O encontro infame entre o presidente norte-americano, Donald Trump, e o presidente ucraniano, Volodmir Zelenski, mostrou por que negociações diplomáticas não deveriam ser televisionadas aos olhos do mundo. Mostrou também que Trump não queria conduzir negociações diplomáticas, mas avançar rumo a três objetivos: quer extorquir o máximo de recursos da Ucrânia, e Zelenski é um empecilho; quer normalizar as relações com a Rússia, e a guerra é um empecilho; e quer empregar o poderio militar e econômico dos EUA para negociar acordos vantajosos ao redor do mundo, e a ordem multilateral é um empecilho. O bate-boca armado pelo ex-apresentador de reality show foi calculado para abalar esses três obstáculos numa só tacada.
Em sua visão, o sistema pós-Segunda Guerra liderado por Washington só beneficiou parasitas e caroneiros que se aproveitaram dos EUA. Seu objetivo é restabelecer uma era de negociações entre grandes potências, um jogo em que o poderio militar e econômico dos EUA lhe dá, a seu ver, mão forte, e aproveitar a vulnerabilidade de países menores e as condições de dependência de seus aliados para extrair compensações. Ele vê esse arranjo como mais eficiente para manter a paz e fazer bons negócios. Mas o mundo está vendo em tempo real como essa estratégia está o tornando mais perigoso, e também tornando os EUA mais fracos em favor de autocracias antiocidentais.

§ **Dados fornecidos**
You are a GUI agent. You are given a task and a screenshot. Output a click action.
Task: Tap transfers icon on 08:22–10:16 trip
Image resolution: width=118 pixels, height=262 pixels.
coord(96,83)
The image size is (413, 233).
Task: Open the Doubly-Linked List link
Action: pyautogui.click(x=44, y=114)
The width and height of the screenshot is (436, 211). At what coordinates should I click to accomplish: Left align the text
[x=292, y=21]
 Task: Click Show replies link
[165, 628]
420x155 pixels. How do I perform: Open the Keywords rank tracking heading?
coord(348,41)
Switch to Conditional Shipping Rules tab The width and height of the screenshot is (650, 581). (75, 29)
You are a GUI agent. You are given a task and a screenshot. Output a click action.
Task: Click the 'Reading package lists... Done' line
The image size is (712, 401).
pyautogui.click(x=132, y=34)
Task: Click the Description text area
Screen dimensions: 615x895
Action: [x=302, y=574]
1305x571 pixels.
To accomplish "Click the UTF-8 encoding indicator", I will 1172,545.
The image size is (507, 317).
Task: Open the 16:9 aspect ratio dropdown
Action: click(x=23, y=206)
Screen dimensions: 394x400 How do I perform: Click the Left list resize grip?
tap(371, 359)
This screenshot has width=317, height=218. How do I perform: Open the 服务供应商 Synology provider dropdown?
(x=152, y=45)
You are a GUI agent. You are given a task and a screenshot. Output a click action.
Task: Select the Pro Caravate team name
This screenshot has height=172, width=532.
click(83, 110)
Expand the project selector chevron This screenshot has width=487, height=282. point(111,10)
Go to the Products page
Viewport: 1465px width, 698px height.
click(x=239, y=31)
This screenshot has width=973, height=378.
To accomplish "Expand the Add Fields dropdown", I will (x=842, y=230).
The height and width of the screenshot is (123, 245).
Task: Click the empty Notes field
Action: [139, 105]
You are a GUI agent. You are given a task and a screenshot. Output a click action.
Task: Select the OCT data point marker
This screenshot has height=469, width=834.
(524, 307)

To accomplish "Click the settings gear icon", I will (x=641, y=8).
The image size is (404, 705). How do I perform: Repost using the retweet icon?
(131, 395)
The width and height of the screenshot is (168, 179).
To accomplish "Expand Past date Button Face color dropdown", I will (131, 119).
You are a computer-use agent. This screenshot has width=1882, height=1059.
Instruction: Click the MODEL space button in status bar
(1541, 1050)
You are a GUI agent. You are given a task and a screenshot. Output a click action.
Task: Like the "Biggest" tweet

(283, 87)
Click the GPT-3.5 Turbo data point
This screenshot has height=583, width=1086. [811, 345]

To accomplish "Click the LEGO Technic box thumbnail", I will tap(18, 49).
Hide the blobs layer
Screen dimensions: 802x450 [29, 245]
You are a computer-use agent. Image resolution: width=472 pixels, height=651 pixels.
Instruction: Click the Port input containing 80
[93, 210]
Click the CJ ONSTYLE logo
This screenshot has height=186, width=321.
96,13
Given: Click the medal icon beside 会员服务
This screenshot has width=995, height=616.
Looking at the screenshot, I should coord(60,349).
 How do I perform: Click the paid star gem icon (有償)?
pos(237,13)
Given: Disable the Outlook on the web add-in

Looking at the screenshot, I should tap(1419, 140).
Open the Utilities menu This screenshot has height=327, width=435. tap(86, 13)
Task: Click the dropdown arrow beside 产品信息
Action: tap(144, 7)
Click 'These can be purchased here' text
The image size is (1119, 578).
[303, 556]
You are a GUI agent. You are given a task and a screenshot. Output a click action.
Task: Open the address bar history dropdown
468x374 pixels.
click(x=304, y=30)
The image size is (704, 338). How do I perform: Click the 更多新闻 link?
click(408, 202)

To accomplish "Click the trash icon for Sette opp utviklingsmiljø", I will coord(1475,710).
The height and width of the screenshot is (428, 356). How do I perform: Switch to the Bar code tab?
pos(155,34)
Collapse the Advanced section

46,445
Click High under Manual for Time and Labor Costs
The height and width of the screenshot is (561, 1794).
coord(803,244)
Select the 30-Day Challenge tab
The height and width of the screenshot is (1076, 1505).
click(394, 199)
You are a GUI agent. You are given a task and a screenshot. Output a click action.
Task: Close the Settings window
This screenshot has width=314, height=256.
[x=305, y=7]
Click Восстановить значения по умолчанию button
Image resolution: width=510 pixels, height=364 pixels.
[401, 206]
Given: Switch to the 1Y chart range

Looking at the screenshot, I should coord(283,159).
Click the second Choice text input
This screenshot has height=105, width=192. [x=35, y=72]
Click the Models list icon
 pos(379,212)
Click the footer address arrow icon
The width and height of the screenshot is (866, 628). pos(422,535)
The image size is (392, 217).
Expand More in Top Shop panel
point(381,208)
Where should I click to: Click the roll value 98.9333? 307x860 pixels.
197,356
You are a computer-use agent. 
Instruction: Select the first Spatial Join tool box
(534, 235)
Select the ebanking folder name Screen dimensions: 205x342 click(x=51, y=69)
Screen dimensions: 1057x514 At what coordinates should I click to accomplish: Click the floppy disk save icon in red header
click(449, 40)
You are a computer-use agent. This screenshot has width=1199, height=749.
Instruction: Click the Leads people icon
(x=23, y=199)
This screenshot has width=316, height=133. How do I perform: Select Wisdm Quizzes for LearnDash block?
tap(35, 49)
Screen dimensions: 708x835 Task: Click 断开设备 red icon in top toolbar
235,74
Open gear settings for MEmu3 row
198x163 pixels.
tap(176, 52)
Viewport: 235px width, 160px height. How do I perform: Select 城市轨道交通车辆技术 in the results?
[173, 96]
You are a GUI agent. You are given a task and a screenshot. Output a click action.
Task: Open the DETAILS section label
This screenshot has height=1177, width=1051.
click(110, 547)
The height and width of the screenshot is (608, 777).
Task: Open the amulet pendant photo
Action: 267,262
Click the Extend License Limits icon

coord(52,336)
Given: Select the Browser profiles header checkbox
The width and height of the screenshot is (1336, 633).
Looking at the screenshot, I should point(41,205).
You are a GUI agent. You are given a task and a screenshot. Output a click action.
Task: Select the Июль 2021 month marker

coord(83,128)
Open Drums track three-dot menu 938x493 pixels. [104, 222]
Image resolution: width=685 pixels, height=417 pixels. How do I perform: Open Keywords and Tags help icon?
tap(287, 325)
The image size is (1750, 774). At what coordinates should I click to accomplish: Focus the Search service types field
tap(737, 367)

§ **Exercícios propostos**
**a)** Diga se cada afirmação abaixo concorda com o texto sobre o encontro entre Trump e Zelenski. Responda sim ou não e cite literalmente as palavras do texto que decidem cada caso.
(i) Trump pretende normalizar as relações com a Rússia.
(ii) Na visão de Trump, o sistema pós-Segunda Guerra beneficiou sobretudo os próprios EUA.
(iii) O bate-boca com Zelenski foi espontâneo, sem cálculo prévio.
**b)** Retome o texto sobre o encontro entre Trump e Zelenski a partir do ponto em que ele para, dando-lhe continuidade.

§ **Respostas por tarefa**
**a)**
(i) Sim: "quer normalizar as relações com a Rússia, e a guerra é um empecilho".
(ii) Não: "o sistema pós-Segunda Guerra liderado por Washington só beneficiou parasitas e caroneiros que se aproveitaram dos EUA".
(iii) Não: "foi calculado para abalar esses três obstáculos numa só tacada".

**b)**
Zelenski foi a Washington para salvar os destroços de suas relações com Trump e negociar um acordo concedendo a exploração das riquezas minerais ucranianas, em troca de mais armas e garantias de segurança num cessar-fogo com a Rússia. Saiu desmoralizado após um ritual de humilhação, sem acordo, nem garantias, sob o risco de ver o envio de armas dos EUA totalmente bloqueado, e com seu cargo ameaçado.
Trump já havia adiantado concessões à Rússia, negando a entrada da Ucrânia na Otan e admitindo a anexação dos territórios ocupados pela Rússia. O presidente russo, Vladimir Putin, quer ainda a desmilitarização da Ucrânia e um regime fantoche em Kiev. Em uma posição de vantagem no campo de batalha, ele tem agora ainda menos incentivos para fazer concessões, e está mais próximo do que nunca desses objetivos.
Trump não dá a mínima para a soberania da Ucrânia – ela pode um dia “vir a ser russa”, disse recentemente – e entende que a defesa da Europa é um problema da Europa. Quanto à Rússia, até onde é possível visualizar uma estratégia, ele quer uma aproximação para enfraquecer os laços entre Moscou e Pequim. Mas Putin tem poucos incentivos para isso – e depois do entrevero no Salão Oval, ainda menos. A Rússia é profundamente dependente da China, e vantagens que os EUA possam oferecer farão pouco para mudar isso.
Recompensar a maior agressão territorial na Europa desde o fim da Segunda Guerra será um golpe duro na ordem internacional baseada em regras que assegurou uma paz frágil nas últimas oito décadas, e abrirá um precedente para Teerã ou Pequim avançarem em suas ambições sobre vizinhos mais fracos.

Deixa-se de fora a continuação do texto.